### Collected data
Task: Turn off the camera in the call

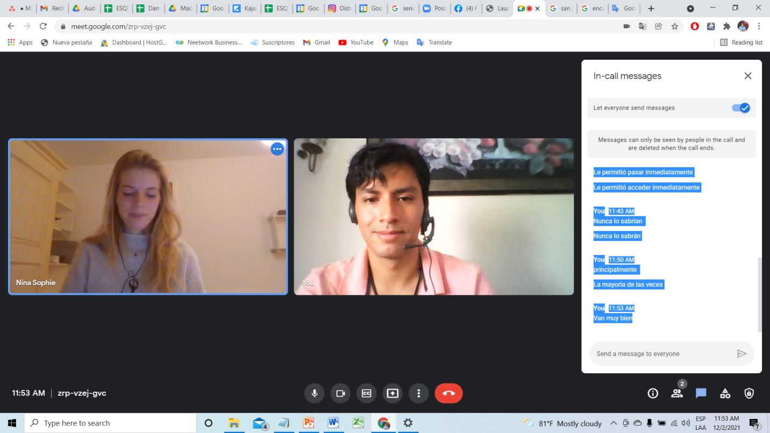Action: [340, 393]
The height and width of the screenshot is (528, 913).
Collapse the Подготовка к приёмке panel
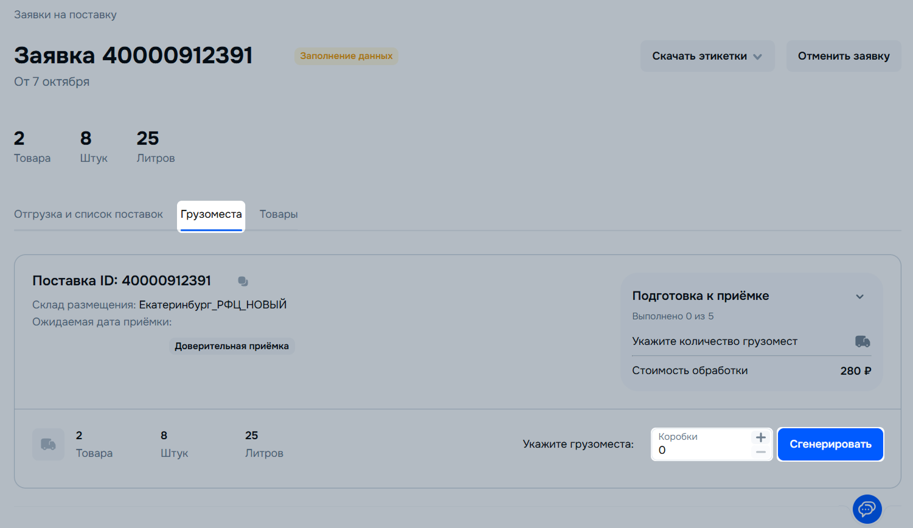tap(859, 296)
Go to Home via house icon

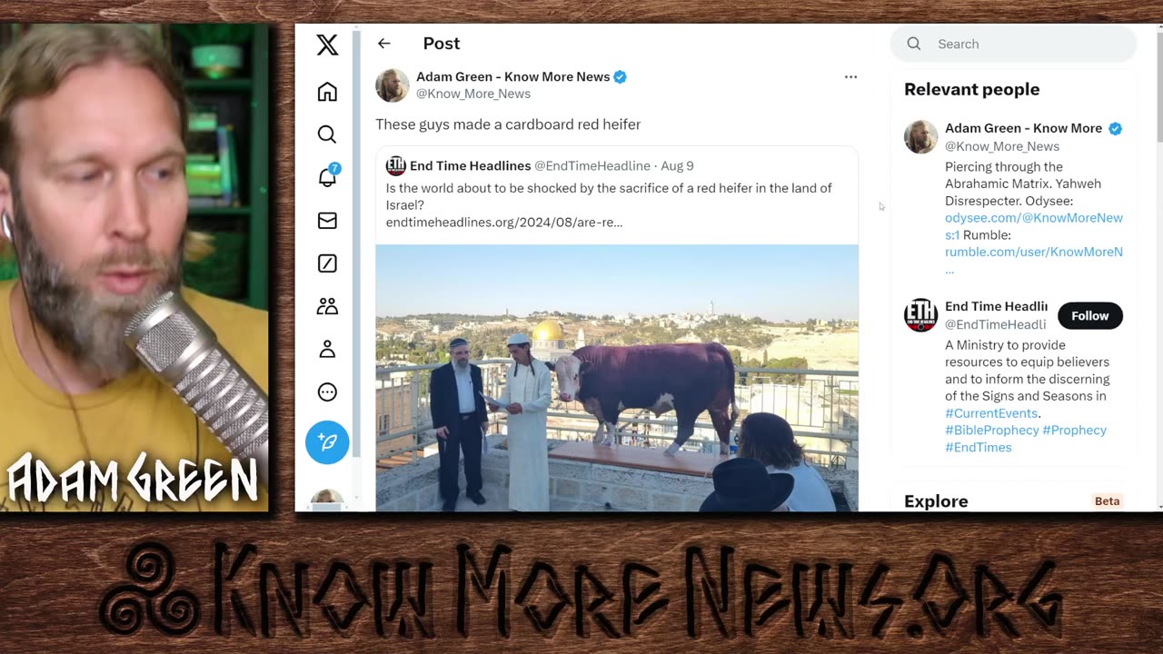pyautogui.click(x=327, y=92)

---

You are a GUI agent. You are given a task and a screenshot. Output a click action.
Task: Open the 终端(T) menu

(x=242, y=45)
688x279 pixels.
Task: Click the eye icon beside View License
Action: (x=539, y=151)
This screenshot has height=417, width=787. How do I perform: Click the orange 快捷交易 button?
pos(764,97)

* * *

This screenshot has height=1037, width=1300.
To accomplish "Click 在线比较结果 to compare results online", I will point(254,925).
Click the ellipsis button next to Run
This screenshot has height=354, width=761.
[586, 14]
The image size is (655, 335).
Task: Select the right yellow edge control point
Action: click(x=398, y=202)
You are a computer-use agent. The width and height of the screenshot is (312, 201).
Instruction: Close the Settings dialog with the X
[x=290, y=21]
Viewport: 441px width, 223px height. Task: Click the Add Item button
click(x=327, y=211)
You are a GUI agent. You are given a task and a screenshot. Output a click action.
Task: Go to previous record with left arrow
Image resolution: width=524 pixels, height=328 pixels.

### Problem to solve
Retype, exactly and in full, the lines above from the one containing "Task: Go to previous record with left arrow" through the one containing "Image resolution: width=524".

### Task output
Task: Go to previous record with left arrow
Image resolution: width=524 pixels, height=328 pixels.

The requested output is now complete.